INTRODUCTION

Subduction of seafloor sediment and altered oceanic crust carries large volumes of pore water and volatiles structurally bound in minerals into modern convergent margins. Most of the pore water is probably released and expelled back to the surface at shallow depth (<5 km) (Moore and Vrolijk, 1992). In active forearc sedimentary wedges, pore fluid overpressures are created by rapid sediment burial, while thrust faults and décollement provide pathways for fluid mobility (Bolton et al., 1999; Silver et al., 2000; Saffer et al., 2000; Vannucchi and Tobin, 2000). The escape of fluid from depth toward the surface can mobilize not only water-soluble elements but also thermogenic gases (e.g., methane and ammonia) feeding benthic ecosystems (Ruppel and Kinoshita, 2000; Hensen et al., 2004). At greater depths, metamorphic devolatilization can result in metasomatism of the forearc mantle wedge and contribute to arc magmatic volatiles and budgets of volatiles in the deeper mantle (e.g., Bebout, 1995; Mottl et al., 2004). Many questions remain concerning the sources and mobility of fluids in forearc sedimentary wedges, including the extent to which the transport of relatively deeply sourced fluids to shallower parts of prisms can be traced geochemically (see Kastner et al., 1991; Moore and Silver, 2002).

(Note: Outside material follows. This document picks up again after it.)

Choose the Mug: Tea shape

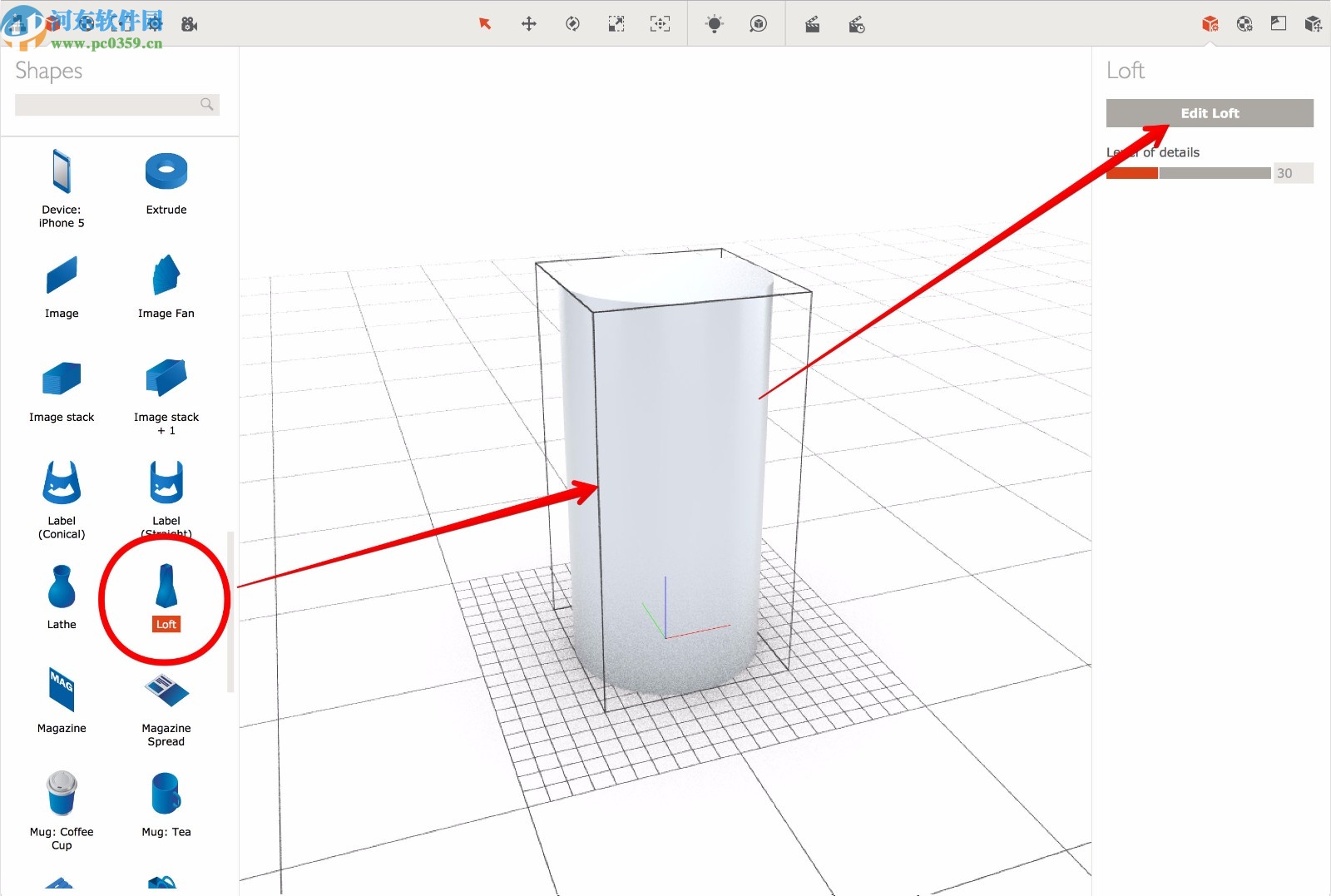[165, 795]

In the Middle America Trench (MAT), fluid dewatered from greater depth and expelled along the décollement and major fault zones (Bolton et al., 1999; Vannucchi and Tobin, 2000; Saito and Goldberg, 2001; Saffer, 2003; Bohrmann et al., 2002) produces pore water anomalies in chlorinity, salinity, cation concentrations, and isotopic ratios (Kimura, Silver, Blum, et al., 1997; Silver et al., 2000; Ruppel and Kinoshita, 2000; Kopf et al., 2000; Morris, Villinger, Klaus, et al., 2003; Saffer and Screaton, 2003). In this paper, we present data for concentrations and isotopic compositions of carbonate, total organic carbon (TOC) and total nitrogen (TN) in the variably deformed sediments from near the toe of the wedge (within 2 km of the trench) of the Central America forearc sampled at Ocean Drilling Program (ODP) Sites 1040, 1254, and 1255 offshore Costa Rica. We consider not only the C-N record of infiltration along structures by fluids mobilized from greater depths but also downhole variations in C-N reservoirs as functions of sediment/organic sources and diagenetic history. Uncertainty remains regarding the sources of the sediments incorporated into the wedge and whether the wedge represents either modern or older sediment offscraping (see discussion by Silver, 2000).